Improvements in facelift outcomes are largely based on sound anatomical knowledge and principles. Recent discovery of the numerous fat compartments of the face has improved our ability to more precisely restore facial volume while rejuvenating it through differential SMAS treatment. Incorporation of selective fat compartment volume restoration along with SMAS manipulation allows for improved control in re-contouring while addressing one of the key problems in facial aging, volume deflation. This theory was evaluated by assessing the contour changes from simultaneous face "lifting" and "filling" through fat compartment-guided facial fat transfer.
A review of 100 facelift patients was performed. All patients had an individualized component facelift with fat grafting to the nasolabial fold, deep malar and high/lateral malar fat compartment locations. Photographic analysis using a computer program was conducted on oblique facial views, pre and post-operatively, to obtain the most projected malar contour point. Two independent observers visually evaluated the malar prominence and nasolabial fold improvements based on standardized photographs in the ¾ oblique view.
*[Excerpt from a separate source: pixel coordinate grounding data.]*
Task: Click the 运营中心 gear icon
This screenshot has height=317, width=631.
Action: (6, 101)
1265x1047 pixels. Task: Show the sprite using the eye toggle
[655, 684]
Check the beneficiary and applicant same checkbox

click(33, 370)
The nasolabial fold depth was and malar improvement were scored as a 0 to 3, with 3 representing the deepest NLF and the greatest degree of malar contour improvement.
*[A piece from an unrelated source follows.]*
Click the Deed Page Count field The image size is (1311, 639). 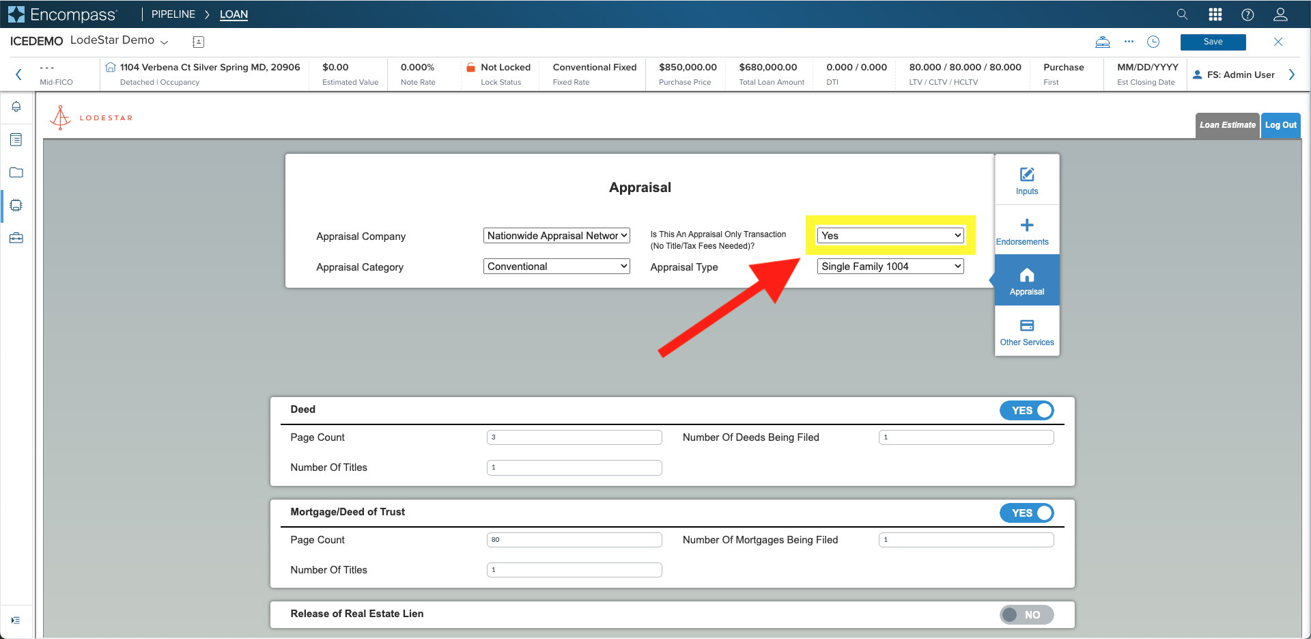[x=574, y=437]
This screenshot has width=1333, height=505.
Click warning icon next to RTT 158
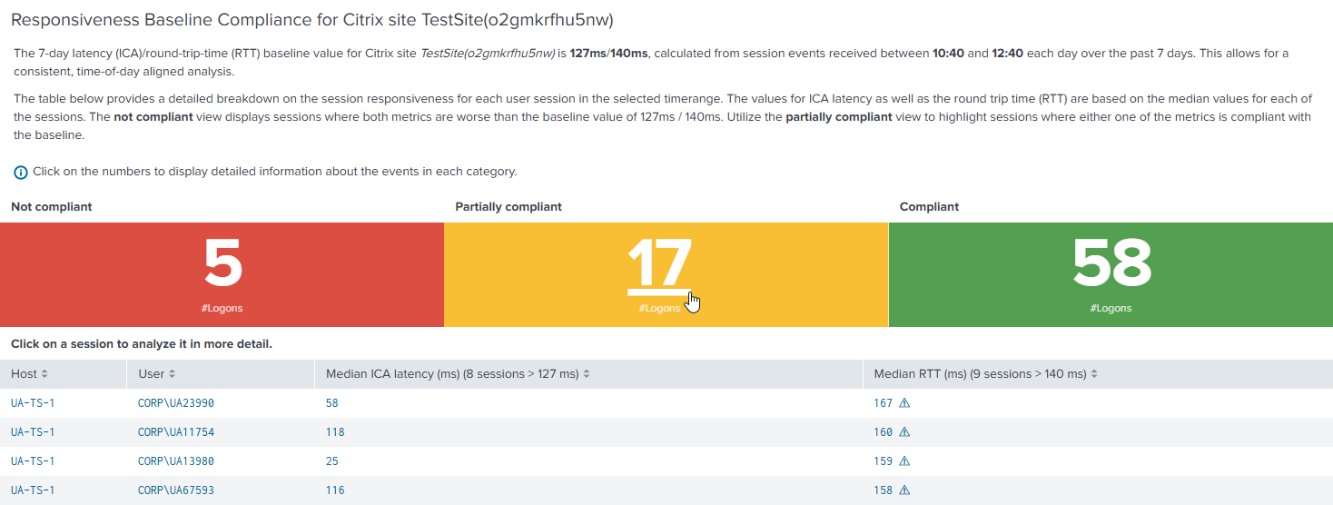(904, 490)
Nasolabial fold improved by at least one grade in 81%, and by over 1 grade in 11%. Through, objective computer evaluation, malar prominence average projection increase was 11.26% while the average amount of lift was 7.85%. The malar prominence score improved by at least 1 grade in 62% of the post op pts and 9% had a greater than 1 improvement. 28% of the patients had a convex malar prominence post operatively versus 6% preoperatively. Malar prominence improved by at least 1 grade in 63%, and by over 1 grade in 10%.
The lift and fill facelift merges two key concepts in facial rejuvenation: 1) effective tissue manipulation via lifting and tightening in differential vectors according to original facial asymmetry and shape; and 2) selective fat compartment filling of deep malar and high malar locations as well as nasolabial fold fat grafting to precisely control facial contouring. This was shown with objective numerical grading as well as through observer assessment.